• **READING TEXT**
***

Biometry and Beyond

Skills and Best Practices

Ben Weinstein

Last Time

  1. Data Exploration
  2. ggplot2

Writing functions in R

If you have to repeat the same few lines of code more than once, then you really need to write a function. Functions are a fundamental building block of R. You use them all the time in R and it's not that much harder to string functions together (or write entirely new ones from scratch) to do more.

  • R functions are objects just like anything else.
  • By default, R function arguments are lazy - they're only evaluated if they're actually used:
  • Every call on a R object is almost always a function call.

Basic components of a function

  • The body(), the code inside the function.
  • The formals(), the "formal" argument list, which controls how you can call the function.
  • The environment()` which determines how variables referred to inside the function are found.
  • args() to list arguments.

Writing Functions

f <- function(x) x
f
## function(x) x

formals(f)

***

Rows showing where targets appear
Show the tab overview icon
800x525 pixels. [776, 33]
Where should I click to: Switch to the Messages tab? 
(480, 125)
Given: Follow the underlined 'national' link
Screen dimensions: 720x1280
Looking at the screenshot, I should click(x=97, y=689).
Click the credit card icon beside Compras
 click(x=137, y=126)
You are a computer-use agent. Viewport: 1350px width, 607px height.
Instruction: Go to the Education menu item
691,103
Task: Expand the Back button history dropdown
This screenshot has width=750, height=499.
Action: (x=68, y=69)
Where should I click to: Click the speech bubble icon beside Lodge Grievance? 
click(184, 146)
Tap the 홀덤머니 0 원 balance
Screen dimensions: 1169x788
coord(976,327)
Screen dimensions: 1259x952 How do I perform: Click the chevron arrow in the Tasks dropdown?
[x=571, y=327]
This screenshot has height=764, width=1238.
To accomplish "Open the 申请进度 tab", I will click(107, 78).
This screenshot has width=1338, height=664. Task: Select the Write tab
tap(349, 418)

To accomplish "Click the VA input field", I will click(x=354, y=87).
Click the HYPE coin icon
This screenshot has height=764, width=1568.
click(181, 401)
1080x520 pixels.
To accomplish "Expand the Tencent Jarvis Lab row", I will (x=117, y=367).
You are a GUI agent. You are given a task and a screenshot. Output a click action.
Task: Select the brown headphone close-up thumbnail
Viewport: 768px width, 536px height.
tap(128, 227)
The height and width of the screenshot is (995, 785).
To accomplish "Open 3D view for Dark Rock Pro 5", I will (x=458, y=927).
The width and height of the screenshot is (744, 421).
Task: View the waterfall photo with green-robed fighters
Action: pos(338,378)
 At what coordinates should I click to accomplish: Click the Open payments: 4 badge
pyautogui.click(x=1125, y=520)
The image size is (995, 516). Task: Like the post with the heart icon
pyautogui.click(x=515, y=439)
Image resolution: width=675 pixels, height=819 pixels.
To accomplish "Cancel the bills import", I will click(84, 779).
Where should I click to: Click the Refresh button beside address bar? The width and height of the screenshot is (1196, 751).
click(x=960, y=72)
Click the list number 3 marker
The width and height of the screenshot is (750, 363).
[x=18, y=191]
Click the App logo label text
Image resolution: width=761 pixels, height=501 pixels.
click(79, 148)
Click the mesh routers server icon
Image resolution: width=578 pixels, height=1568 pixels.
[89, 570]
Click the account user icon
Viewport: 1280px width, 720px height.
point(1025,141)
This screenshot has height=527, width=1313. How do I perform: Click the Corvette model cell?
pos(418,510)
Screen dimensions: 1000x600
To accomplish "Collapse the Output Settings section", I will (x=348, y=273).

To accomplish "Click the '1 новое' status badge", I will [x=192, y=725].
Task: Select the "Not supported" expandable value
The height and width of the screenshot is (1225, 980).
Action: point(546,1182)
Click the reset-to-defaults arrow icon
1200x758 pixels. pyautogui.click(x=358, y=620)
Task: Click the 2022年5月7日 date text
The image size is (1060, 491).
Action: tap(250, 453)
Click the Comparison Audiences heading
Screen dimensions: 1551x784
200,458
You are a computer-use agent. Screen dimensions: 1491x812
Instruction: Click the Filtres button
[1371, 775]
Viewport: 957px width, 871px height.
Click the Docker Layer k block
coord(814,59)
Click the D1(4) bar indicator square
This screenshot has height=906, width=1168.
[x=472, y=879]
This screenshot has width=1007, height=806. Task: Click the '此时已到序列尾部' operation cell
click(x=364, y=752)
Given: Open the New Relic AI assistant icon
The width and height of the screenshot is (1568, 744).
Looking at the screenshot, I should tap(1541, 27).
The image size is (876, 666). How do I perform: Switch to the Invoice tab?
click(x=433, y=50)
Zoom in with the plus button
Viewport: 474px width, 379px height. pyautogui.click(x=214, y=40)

***

• **JOBS**
1. Answer these from the text on writing R functions:
(a) When does it say you really need to write a function?
(b) By default, when are R function arguments evaluated?
(c) Which component determines how variables referred to inside a function are found?
2. Extend the text on writing R functions, picking up right after its final line.

• **RESULTS**
1.
(a) When you have to repeat the same few lines of code more than once.
(b) Only if they're actually used, because they are lazy by default.
(c) The environment().

2.
## $x

environment(f)
## <environment: R_GlobalEnv>

Functions and Environments

Question: How do we delete this function from our environment?

Variables defined inside functions exist in a different environment than the global environment. However, if a function is not defined inside one, it will look one level above.

Example.

x <- 2
g <- function() {
    y <- 1
    c(x, y)
}
g()
## [1] 2 1

A first useful function.


first <- function(x, y) {
    z <- x + y
    return(z)
}

first(5, 7)
## [1] 12

Try it!

  • 1. Create a function that takes in two arguments, x and y, and computes the x2 * y
  • 2 Create a function that takes in three arguments, and makes a vector from the result
  • 3. Create a function that counts the number of matching items. Hint: use %in% to create a logical statement
add <- function(a, b) {
    return(a + b)
}
vector <- c(3, 4, 5, 6)

add(vector[[1]], vector[[2]])
## [1] 7

What does this function return?

x <- 5
f <- function() {
    y <- 10
    c(x = x, y = y)
}
f()
##  x  y 
##  5 10

Functions with pre defined values

temp <- function(a = 1, b = 2) {
    return(a + b)
}

temp()
## [1] 3
temp(5, 6)
## [1] 11

Try It!

  • Write a function that takes in a vector and multiplies the sum of the vector by 10. Return a logical statement based on whether the sum is under 1000.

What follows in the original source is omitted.